Po czwartkowych wydarzeniach w Londynie pasażerowie lecący do USA nie mogą wnosić na pokład samolotu sprzętu elektronicznego, toreb, a nawet butelek z napojami. Amerykańskie kompanie już zapowiedziały, że nie będą zezwalały na wnoszenie na pokład nawet płynów kupionych w strefie wolnocłowej na lotnisku. A na lotnisku w Zurychu w momentach, w których odprawiani będą pasażerowie lecący do USA, zamykane będą wszystkie lotniskowe bary, restauracje i sklepy w terminalach z których odlatują samoloty za ocean.
Mimo tych bezprecedensowych obostrzeń Anthony Concil, szef informacji IATA, jest optymistą. - To, co się wydarzyło w Londynie, nie jest czymś złym. Źle byłoby wtedy, gdyby zamachowcom udało się zrealizować plan. A skoro zostali w porę zatrzymani, to jest to dobra wiadomość. - mówi "Gazecie".
Obostrzenia spowodują, ze sens straci wiele sklepów wolnocłowych na lotnisku. - Oczywiście, że niemożliwość zrobienia zakupów w sklepie wolnocłowym przed lotem, wzięcia przenośnego komputera, książki, czy też aparatu fotograficznego na pokład niektórych samolotów, będzie pewnym utrudnieniem - przyznaje Concil.
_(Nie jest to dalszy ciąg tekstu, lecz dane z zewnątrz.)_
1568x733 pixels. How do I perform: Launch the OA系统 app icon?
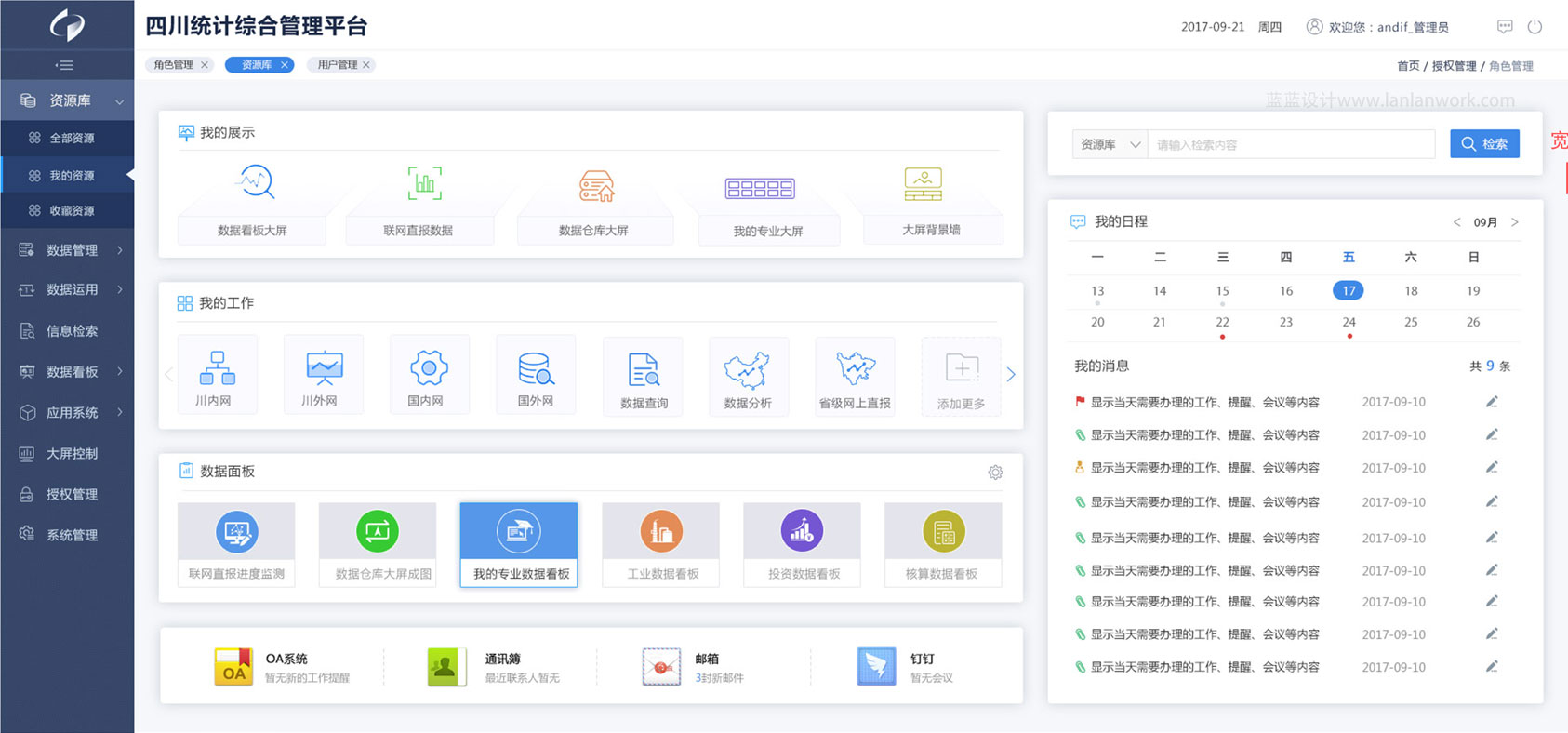click(x=233, y=667)
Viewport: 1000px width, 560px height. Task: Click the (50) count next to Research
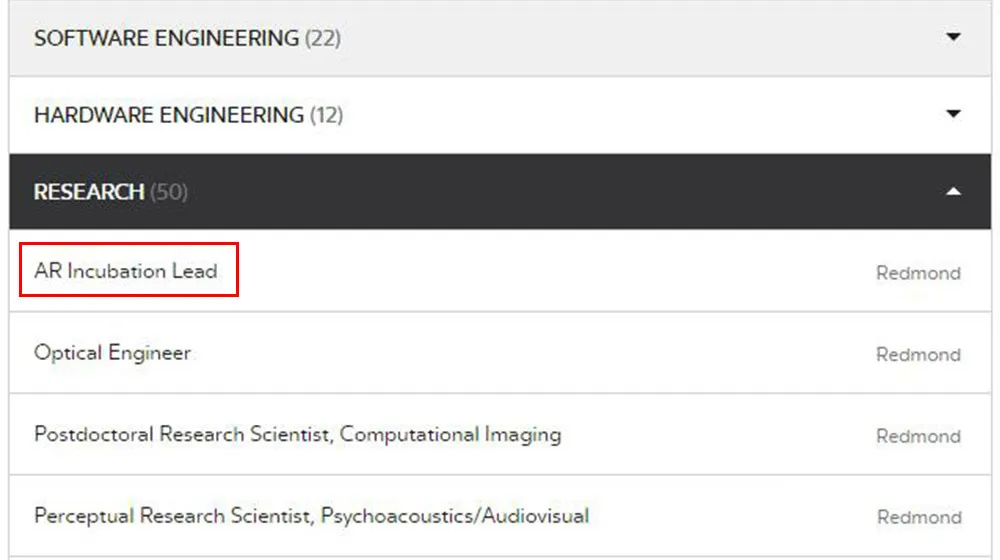[169, 192]
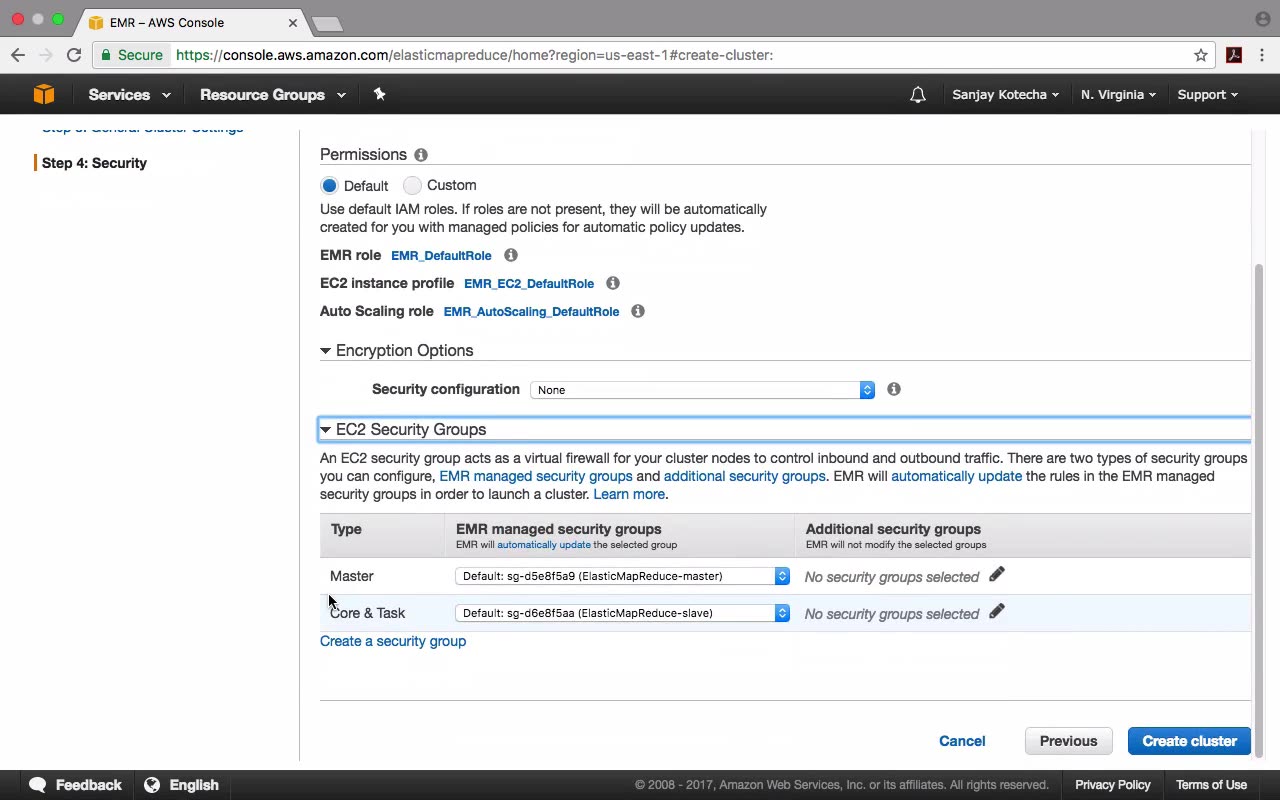This screenshot has width=1280, height=800.
Task: Select the Default permissions radio button
Action: (x=329, y=185)
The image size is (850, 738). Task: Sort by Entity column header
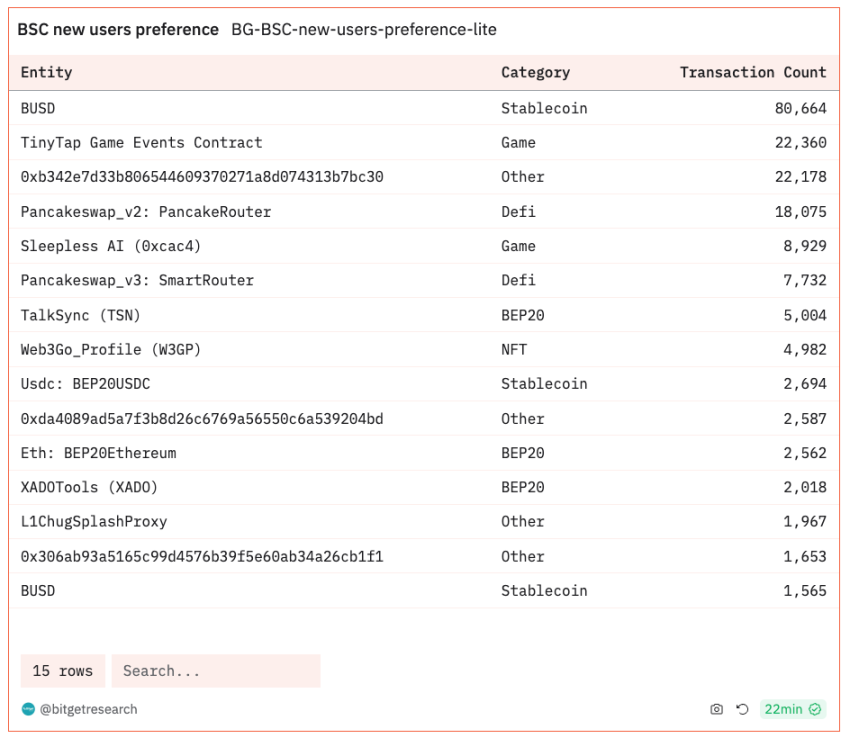(x=46, y=72)
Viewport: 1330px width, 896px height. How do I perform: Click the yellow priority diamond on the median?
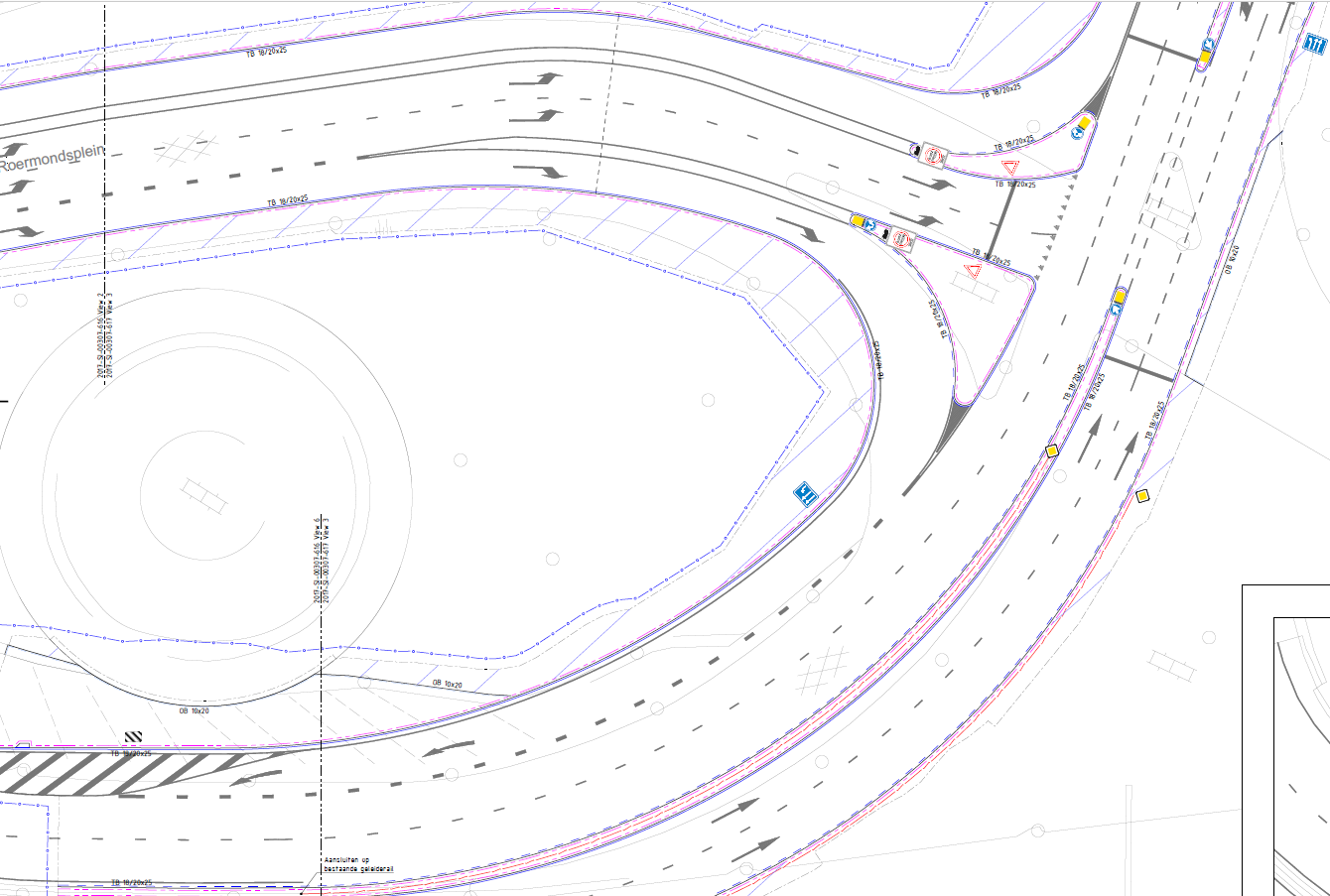[x=1052, y=451]

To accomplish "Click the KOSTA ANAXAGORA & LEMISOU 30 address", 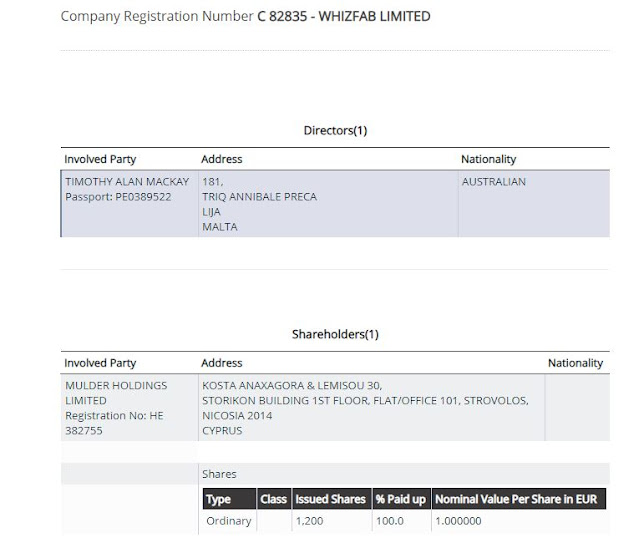I will [x=291, y=385].
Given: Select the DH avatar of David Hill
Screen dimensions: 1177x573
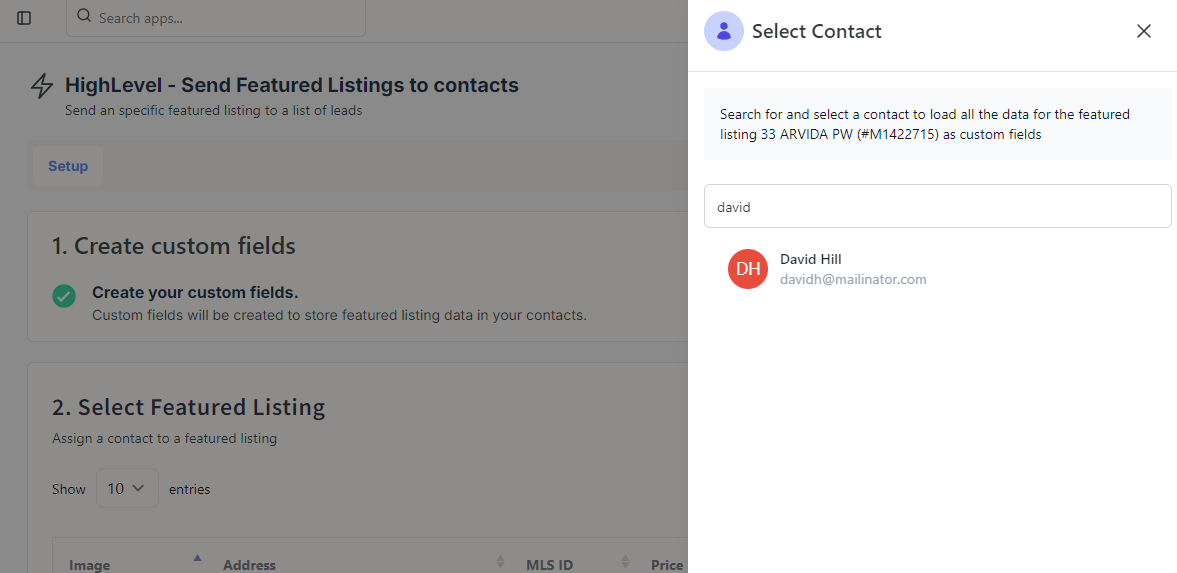Looking at the screenshot, I should pos(748,269).
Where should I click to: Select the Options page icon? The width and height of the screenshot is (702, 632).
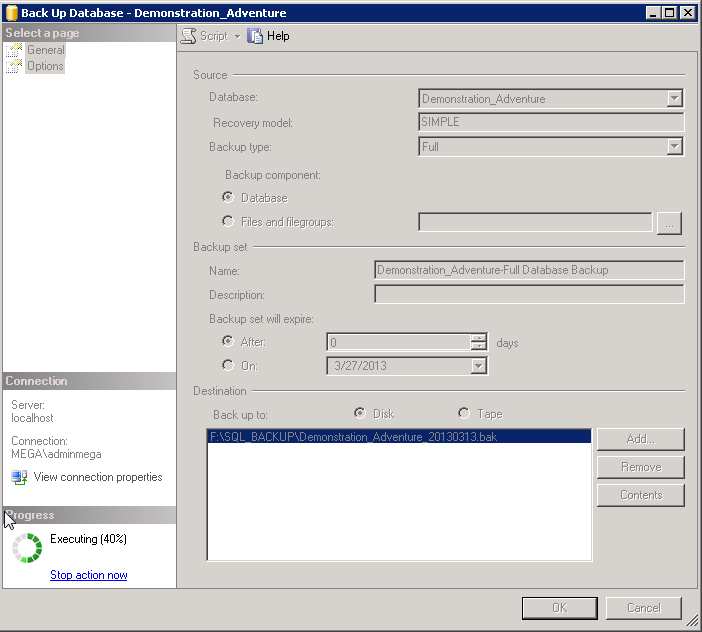[x=14, y=66]
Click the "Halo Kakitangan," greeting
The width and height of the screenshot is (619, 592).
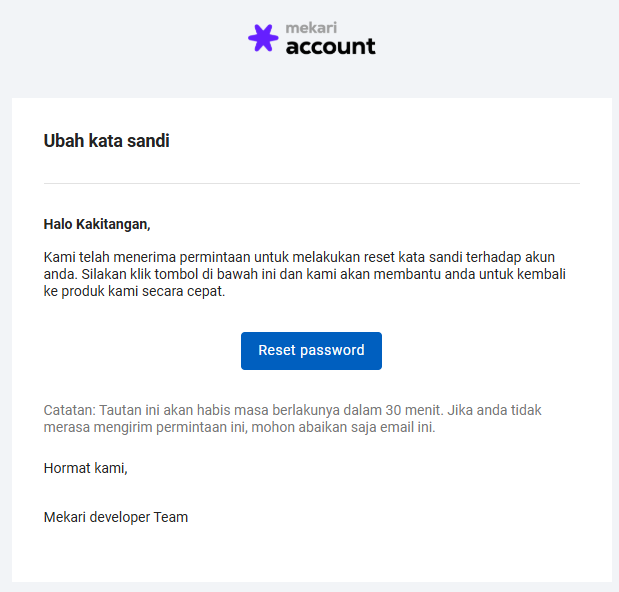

Concil jest jednak przekonany, że obostrzenia są czymś przejściowym. -W Londynie doszło do czegoś wyjątkowego i podjęte decyzje też są wyjątkowe. Po prostu wciąż jest zbyt wiele niewiadomych. Gdy dokładnie dowiemy się i zrozumiemy, co się stało, te procedury będzie można na spokojnie przejrzeć i zmodyfikować - tłumaczy Concil.